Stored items
--- Begin ---

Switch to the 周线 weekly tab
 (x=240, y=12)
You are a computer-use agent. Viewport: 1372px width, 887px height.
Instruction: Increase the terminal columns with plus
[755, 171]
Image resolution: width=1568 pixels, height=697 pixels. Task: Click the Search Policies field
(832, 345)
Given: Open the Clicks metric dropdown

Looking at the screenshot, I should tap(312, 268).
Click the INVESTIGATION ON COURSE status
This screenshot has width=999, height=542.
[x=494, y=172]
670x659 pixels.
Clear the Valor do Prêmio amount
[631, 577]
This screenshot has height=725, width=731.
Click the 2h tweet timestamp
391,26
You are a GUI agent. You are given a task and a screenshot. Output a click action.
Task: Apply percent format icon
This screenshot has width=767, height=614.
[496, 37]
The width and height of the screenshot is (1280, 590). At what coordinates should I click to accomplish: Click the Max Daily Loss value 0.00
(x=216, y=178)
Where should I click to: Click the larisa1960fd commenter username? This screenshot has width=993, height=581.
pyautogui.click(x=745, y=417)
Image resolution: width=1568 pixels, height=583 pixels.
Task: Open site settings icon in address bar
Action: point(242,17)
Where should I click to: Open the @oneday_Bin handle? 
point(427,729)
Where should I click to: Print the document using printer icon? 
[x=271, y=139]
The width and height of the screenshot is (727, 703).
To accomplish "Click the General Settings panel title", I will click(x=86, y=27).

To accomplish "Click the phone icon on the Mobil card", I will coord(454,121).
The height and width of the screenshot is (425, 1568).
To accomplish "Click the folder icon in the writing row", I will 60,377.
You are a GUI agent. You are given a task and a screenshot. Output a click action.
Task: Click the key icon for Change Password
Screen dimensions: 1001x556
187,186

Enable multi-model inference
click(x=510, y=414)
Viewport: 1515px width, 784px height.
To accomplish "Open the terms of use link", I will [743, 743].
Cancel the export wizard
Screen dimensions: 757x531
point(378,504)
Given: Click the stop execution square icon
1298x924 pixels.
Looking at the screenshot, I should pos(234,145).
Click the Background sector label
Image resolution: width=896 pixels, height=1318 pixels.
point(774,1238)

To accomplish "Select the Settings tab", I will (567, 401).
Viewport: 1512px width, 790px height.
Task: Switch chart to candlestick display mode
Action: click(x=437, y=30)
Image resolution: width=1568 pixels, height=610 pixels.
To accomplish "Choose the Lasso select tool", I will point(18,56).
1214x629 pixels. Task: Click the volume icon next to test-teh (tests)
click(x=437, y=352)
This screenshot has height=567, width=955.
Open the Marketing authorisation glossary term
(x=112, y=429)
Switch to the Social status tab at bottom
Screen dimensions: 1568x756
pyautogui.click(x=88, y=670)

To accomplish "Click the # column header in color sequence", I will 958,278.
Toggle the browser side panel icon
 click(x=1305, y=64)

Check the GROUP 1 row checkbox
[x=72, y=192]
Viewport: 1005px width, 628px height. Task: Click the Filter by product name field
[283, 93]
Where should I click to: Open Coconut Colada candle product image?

--- End ---

◆ INSTRUCTIONS FOR THE TASK ◆
Reproduce all of the entries above word for word, in their original order.

◆ EXERCISE OUTPUT ◆
Switch to the 周线 weekly tab
 (x=240, y=12)
You are a computer-use agent. Viewport: 1372px width, 887px height.
Instruction: Increase the terminal columns with plus
[755, 171]
Image resolution: width=1568 pixels, height=697 pixels. Task: Click the Search Policies field
(832, 345)
Given: Open the Clicks metric dropdown

Looking at the screenshot, I should tap(312, 268).
Click the INVESTIGATION ON COURSE status
This screenshot has width=999, height=542.
[x=494, y=172]
670x659 pixels.
Clear the Valor do Prêmio amount
[631, 577]
This screenshot has height=725, width=731.
Click the 2h tweet timestamp
391,26
You are a GUI agent. You are given a task and a screenshot. Output a click action.
Task: Apply percent format icon
This screenshot has width=767, height=614.
[496, 37]
The width and height of the screenshot is (1280, 590). At what coordinates should I click to accomplish: Click the Max Daily Loss value 0.00
(x=216, y=178)
Where should I click to: Click the larisa1960fd commenter username? This screenshot has width=993, height=581.
pyautogui.click(x=745, y=417)
Image resolution: width=1568 pixels, height=583 pixels.
Task: Open site settings icon in address bar
Action: point(242,17)
Where should I click to: Open the @oneday_Bin handle? 
point(427,729)
Where should I click to: Print the document using printer icon? 
[x=271, y=139]
The width and height of the screenshot is (727, 703).
To accomplish "Click the General Settings panel title", I will click(x=86, y=27).

To accomplish "Click the phone icon on the Mobil card", I will coord(454,121).
The height and width of the screenshot is (425, 1568).
To accomplish "Click the folder icon in the writing row", I will 60,377.
You are a GUI agent. You are given a task and a screenshot. Output a click action.
Task: Click the key icon for Change Password
Screen dimensions: 1001x556
187,186

Enable multi-model inference
click(x=510, y=414)
Viewport: 1515px width, 784px height.
To accomplish "Open the terms of use link", I will [743, 743].
Cancel the export wizard
Screen dimensions: 757x531
point(378,504)
Given: Click the stop execution square icon
1298x924 pixels.
Looking at the screenshot, I should pos(234,145).
Click the Background sector label
Image resolution: width=896 pixels, height=1318 pixels.
point(774,1238)

To accomplish "Select the Settings tab", I will (567, 401).
Viewport: 1512px width, 790px height.
Task: Switch chart to candlestick display mode
Action: click(x=437, y=30)
Image resolution: width=1568 pixels, height=610 pixels.
To accomplish "Choose the Lasso select tool", I will point(18,56).
1214x629 pixels. Task: Click the volume icon next to test-teh (tests)
click(x=437, y=352)
This screenshot has height=567, width=955.
Open the Marketing authorisation glossary term
(x=112, y=429)
Switch to the Social status tab at bottom
Screen dimensions: 1568x756
pyautogui.click(x=88, y=670)

To accomplish "Click the # column header in color sequence", I will 958,278.
Toggle the browser side panel icon
 click(x=1305, y=64)

Check the GROUP 1 row checkbox
[x=72, y=192]
Viewport: 1005px width, 628px height. Task: Click the Filter by product name field
[283, 93]
Where should I click to: Open Coconut Colada candle product image?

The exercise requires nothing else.